> Set exercise
Put each line of the material below into a Markdown table with two columns, No. and Text, numbering the rows in order and skipping any blank lines.

> Supplied records
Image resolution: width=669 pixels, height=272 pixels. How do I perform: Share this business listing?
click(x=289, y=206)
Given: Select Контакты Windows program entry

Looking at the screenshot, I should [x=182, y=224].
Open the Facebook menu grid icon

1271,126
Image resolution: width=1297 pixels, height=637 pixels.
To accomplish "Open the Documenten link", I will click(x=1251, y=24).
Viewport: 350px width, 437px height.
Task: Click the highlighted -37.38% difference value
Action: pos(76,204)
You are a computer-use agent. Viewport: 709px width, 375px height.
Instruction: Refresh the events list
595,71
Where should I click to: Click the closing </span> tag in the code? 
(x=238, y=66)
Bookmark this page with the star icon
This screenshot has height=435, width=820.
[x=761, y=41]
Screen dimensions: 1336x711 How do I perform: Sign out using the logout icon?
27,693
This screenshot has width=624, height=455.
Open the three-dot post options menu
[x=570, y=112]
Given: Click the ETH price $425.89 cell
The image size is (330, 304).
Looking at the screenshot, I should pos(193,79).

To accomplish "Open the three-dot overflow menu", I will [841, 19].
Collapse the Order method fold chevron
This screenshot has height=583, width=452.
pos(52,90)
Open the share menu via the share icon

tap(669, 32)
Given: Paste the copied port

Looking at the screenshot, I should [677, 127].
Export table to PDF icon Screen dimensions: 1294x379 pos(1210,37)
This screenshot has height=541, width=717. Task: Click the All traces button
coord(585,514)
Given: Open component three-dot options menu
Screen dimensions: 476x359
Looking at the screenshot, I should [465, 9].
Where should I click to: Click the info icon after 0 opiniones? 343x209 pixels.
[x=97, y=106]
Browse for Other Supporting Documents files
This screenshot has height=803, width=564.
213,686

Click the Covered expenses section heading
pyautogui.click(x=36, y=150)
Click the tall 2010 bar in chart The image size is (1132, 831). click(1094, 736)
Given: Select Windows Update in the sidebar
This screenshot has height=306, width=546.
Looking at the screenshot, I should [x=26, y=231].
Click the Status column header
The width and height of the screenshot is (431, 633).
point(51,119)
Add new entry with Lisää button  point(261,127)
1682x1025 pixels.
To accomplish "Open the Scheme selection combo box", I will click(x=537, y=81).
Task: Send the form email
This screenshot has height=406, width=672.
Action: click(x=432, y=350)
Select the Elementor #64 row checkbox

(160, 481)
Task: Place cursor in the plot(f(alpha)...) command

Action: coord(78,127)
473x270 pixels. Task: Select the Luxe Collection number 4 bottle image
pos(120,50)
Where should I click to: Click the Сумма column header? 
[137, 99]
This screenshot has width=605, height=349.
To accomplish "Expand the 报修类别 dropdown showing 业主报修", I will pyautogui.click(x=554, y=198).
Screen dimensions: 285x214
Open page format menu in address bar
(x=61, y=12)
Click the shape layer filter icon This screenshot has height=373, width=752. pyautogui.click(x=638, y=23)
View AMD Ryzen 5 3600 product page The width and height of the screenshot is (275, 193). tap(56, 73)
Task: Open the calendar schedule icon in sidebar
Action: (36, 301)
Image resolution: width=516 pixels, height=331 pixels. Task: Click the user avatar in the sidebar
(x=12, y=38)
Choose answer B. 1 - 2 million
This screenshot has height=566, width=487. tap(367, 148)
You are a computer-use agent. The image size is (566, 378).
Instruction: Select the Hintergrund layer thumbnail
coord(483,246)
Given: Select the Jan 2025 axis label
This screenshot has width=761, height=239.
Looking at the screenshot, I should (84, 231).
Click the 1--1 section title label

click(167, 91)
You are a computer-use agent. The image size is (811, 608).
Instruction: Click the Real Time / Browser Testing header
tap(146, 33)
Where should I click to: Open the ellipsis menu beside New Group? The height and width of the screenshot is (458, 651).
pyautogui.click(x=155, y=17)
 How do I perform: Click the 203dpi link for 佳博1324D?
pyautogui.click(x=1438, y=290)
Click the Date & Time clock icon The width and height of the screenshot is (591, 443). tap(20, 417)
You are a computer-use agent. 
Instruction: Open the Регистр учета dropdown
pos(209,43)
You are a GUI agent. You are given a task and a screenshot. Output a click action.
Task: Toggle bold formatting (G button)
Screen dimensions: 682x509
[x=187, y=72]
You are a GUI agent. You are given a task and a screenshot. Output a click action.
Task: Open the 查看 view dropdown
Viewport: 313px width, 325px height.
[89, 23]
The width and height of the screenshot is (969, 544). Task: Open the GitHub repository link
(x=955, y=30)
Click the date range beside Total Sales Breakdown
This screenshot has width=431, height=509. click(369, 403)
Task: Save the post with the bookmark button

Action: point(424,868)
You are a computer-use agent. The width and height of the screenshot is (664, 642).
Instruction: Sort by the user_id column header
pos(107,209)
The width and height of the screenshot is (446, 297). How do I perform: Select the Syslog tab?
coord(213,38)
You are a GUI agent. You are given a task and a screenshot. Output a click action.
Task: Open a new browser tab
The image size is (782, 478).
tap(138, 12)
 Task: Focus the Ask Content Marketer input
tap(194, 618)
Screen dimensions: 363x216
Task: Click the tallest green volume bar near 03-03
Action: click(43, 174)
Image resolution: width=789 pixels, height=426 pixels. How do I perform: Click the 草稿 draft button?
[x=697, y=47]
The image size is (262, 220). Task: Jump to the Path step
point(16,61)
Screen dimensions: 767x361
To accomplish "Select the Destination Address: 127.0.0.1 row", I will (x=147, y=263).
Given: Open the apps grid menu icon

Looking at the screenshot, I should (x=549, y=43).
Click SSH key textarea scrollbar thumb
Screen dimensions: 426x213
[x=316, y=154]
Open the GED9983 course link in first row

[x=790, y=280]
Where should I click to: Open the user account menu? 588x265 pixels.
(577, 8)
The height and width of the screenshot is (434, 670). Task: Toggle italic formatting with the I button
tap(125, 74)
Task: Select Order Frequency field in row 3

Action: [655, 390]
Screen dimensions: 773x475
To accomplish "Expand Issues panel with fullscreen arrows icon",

> Solution to this problem
| No. | Text |
|---|---|
| 1 | Image resolution: width=669 pixels, height=272 pixels. How do I perform: Share this business listing? |
| 2 | click(x=289, y=206) |
| 3 | Given: Select Контакты Windows program entry |
| 4 | Looking at the screenshot, I should [x=182, y=224]. |
| 5 | Open the Facebook menu grid icon |
| 6 | 1271,126 |
| 7 | Image resolution: width=1297 pixels, height=637 pixels. |
| 8 | To accomplish "Open the Documenten link", I will click(x=1251, y=24). |
| 9 | Viewport: 350px width, 437px height. |
| 10 | Task: Click the highlighted -37.38% difference value |
| 11 | Action: pos(76,204) |
| 12 | You are a computer-use agent. Viewport: 709px width, 375px height. |
| 13 | Instruction: Refresh the events list |
| 14 | 595,71 |
| 15 | Where should I click to: Click the closing </span> tag in the code?  |
| 16 | (x=238, y=66) |
| 17 | Bookmark this page with the star icon |
| 18 | This screenshot has height=435, width=820. |
| 19 | [x=761, y=41] |
| 20 | Screen dimensions: 1336x711 How do I perform: Sign out using the logout icon? |
| 21 | 27,693 |
| 22 | This screenshot has width=624, height=455. |
| 23 | Open the three-dot post options menu |
| 24 | [x=570, y=112] |
| 25 | Given: Click the ETH price $425.89 cell |
| 26 | The image size is (330, 304). |
| 27 | Looking at the screenshot, I should pos(193,79). |
| 28 | To accomplish "Open the three-dot overflow menu", I will [841, 19]. |
| 29 | Collapse the Order method fold chevron |
| 30 | This screenshot has height=583, width=452. |
| 31 | pos(52,90) |
| 32 | Open the share menu via the share icon |
| 33 | tap(669, 32) |
| 34 | Given: Paste the copied port |
| 35 | Looking at the screenshot, I should [677, 127]. |
| 36 | Export table to PDF icon Screen dimensions: 1294x379 pos(1210,37) |
| 37 | This screenshot has height=541, width=717. Task: Click the All traces button |
| 38 | coord(585,514) |
| 39 | Given: Open component three-dot options menu |
| 40 | Screen dimensions: 476x359 |
| 41 | Looking at the screenshot, I should [465, 9]. |
| 42 | Where should I click to: Click the info icon after 0 opiniones? 343x209 pixels. |
| 43 | [x=97, y=106] |
| 44 | Browse for Other Supporting Documents files |
| 45 | This screenshot has height=803, width=564. |
| 46 | 213,686 |
| 47 | Click the Covered expenses section heading |
| 48 | pyautogui.click(x=36, y=150) |
| 49 | Click the tall 2010 bar in chart The image size is (1132, 831). click(1094, 736) |
| 50 | Given: Select Windows Update in the sidebar |
| 51 | This screenshot has height=306, width=546. |
| 52 | Looking at the screenshot, I should [x=26, y=231]. |
| 53 | Click the Status column header |
| 54 | The width and height of the screenshot is (431, 633). |
| 55 | point(51,119) |
| 56 | Add new entry with Lisää button  point(261,127) |
| 57 | 1682x1025 pixels. |
| 58 | To accomplish "Open the Scheme selection combo box", I will click(x=537, y=81). |
| 59 | Task: Send the form email |
| 60 | This screenshot has height=406, width=672. |
| 61 | Action: click(x=432, y=350) |
| 62 | Select the Elementor #64 row checkbox |
| 63 | (160, 481) |
| 64 | Task: Place cursor in the plot(f(alpha)...) command |
| 65 | Action: coord(78,127) |
| 66 | 473x270 pixels. Task: Select the Luxe Collection number 4 bottle image |
| 67 | pos(120,50) |
| 68 | Where should I click to: Click the Сумма column header?  |
| 69 | [137, 99] |
| 70 | This screenshot has width=605, height=349. |
| 71 | To accomplish "Expand the 报修类别 dropdown showing 业主报修", I will pyautogui.click(x=554, y=198). |
| 72 | Screen dimensions: 285x214 |
| 73 | Open page format menu in address bar |
| 74 | (x=61, y=12) |
| 75 | Click the shape layer filter icon This screenshot has height=373, width=752. pyautogui.click(x=638, y=23) |
| 76 | View AMD Ryzen 5 3600 product page The width and height of the screenshot is (275, 193). tap(56, 73) |
| 77 | Task: Open the calendar schedule icon in sidebar |
| 78 | Action: (36, 301) |
| 79 | Image resolution: width=516 pixels, height=331 pixels. Task: Click the user avatar in the sidebar |
| 80 | (x=12, y=38) |
| 81 | Choose answer B. 1 - 2 million |
| 82 | This screenshot has height=566, width=487. tap(367, 148) |
| 83 | You are a computer-use agent. The image size is (566, 378). |
| 84 | Instruction: Select the Hintergrund layer thumbnail |
| 85 | coord(483,246) |
| 86 | Given: Select the Jan 2025 axis label |
| 87 | This screenshot has width=761, height=239. |
| 88 | Looking at the screenshot, I should (84, 231). |
| 89 | Click the 1--1 section title label |
| 90 | click(167, 91) |
| 91 | You are a computer-use agent. The image size is (811, 608). |
| 92 | Instruction: Click the Real Time / Browser Testing header |
| 93 | tap(146, 33) |
| 94 | Where should I click to: Open the ellipsis menu beside New Group? The height and width of the screenshot is (458, 651). |
| 95 | pyautogui.click(x=155, y=17) |
| 96 |  How do I perform: Click the 203dpi link for 佳博1324D? |
| 97 | pyautogui.click(x=1438, y=290) |
| 98 | Click the Date & Time clock icon The width and height of the screenshot is (591, 443). tap(20, 417) |
| 99 | You are a computer-use agent.  |
| 100 | Instruction: Open the Регистр учета dropdown |
| 101 | pos(209,43) |
| 102 | You are a GUI agent. You are given a task and a screenshot. Output a click action. |
| 103 | Task: Toggle bold formatting (G button) |
| 104 | Screen dimensions: 682x509 |
| 105 | [x=187, y=72] |
| 106 | You are a GUI agent. You are given a task and a screenshot. Output a click action. |
| 107 | Task: Open the 查看 view dropdown |
| 108 | Viewport: 313px width, 325px height. |
| 109 | [89, 23] |
| 110 | The width and height of the screenshot is (969, 544). Task: Open the GitHub repository link |
| 111 | (x=955, y=30) |
| 112 | Click the date range beside Total Sales Breakdown |
| 113 | This screenshot has width=431, height=509. click(369, 403) |
| 114 | Task: Save the post with the bookmark button |
| 115 | Action: point(424,868) |
| 116 | You are a computer-use agent. The width and height of the screenshot is (664, 642). |
| 117 | Instruction: Sort by the user_id column header |
| 118 | pos(107,209) |
| 119 | The width and height of the screenshot is (446, 297). How do I perform: Select the Syslog tab? |
| 120 | coord(213,38) |
| 121 | You are a GUI agent. You are given a task and a screenshot. Output a click action. |
| 122 | Task: Open a new browser tab |
| 123 | The image size is (782, 478). |
| 124 | tap(138, 12) |
| 125 |  Task: Focus the Ask Content Marketer input |
| 126 | tap(194, 618) |
| 127 | Screen dimensions: 363x216 |
| 128 | Task: Click the tallest green volume bar near 03-03 |
| 129 | Action: click(43, 174) |
| 130 | Image resolution: width=789 pixels, height=426 pixels. How do I perform: Click the 草稿 draft button? |
| 131 | [x=697, y=47] |
| 132 | The image size is (262, 220). Task: Jump to the Path step |
| 133 | point(16,61) |
| 134 | Screen dimensions: 767x361 |
| 135 | To accomplish "Select the Destination Address: 127.0.0.1 row", I will (x=147, y=263). |
| 136 | Given: Open the apps grid menu icon |
| 137 | Looking at the screenshot, I should (x=549, y=43). |
| 138 | Click SSH key textarea scrollbar thumb |
| 139 | Screen dimensions: 426x213 |
| 140 | [x=316, y=154] |
| 141 | Open the GED9983 course link in first row |
| 142 | [x=790, y=280] |
| 143 | Where should I click to: Open the user account menu? 588x265 pixels. |
| 144 | (577, 8) |
| 145 | The height and width of the screenshot is (434, 670). Task: Toggle italic formatting with the I button |
| 146 | tap(125, 74) |
| 147 | Task: Select Order Frequency field in row 3 |
| 148 | Action: [655, 390] |
| 149 | Screen dimensions: 773x475 |
| 150 | To accomplish "Expand Issues panel with fullscreen arrows icon", |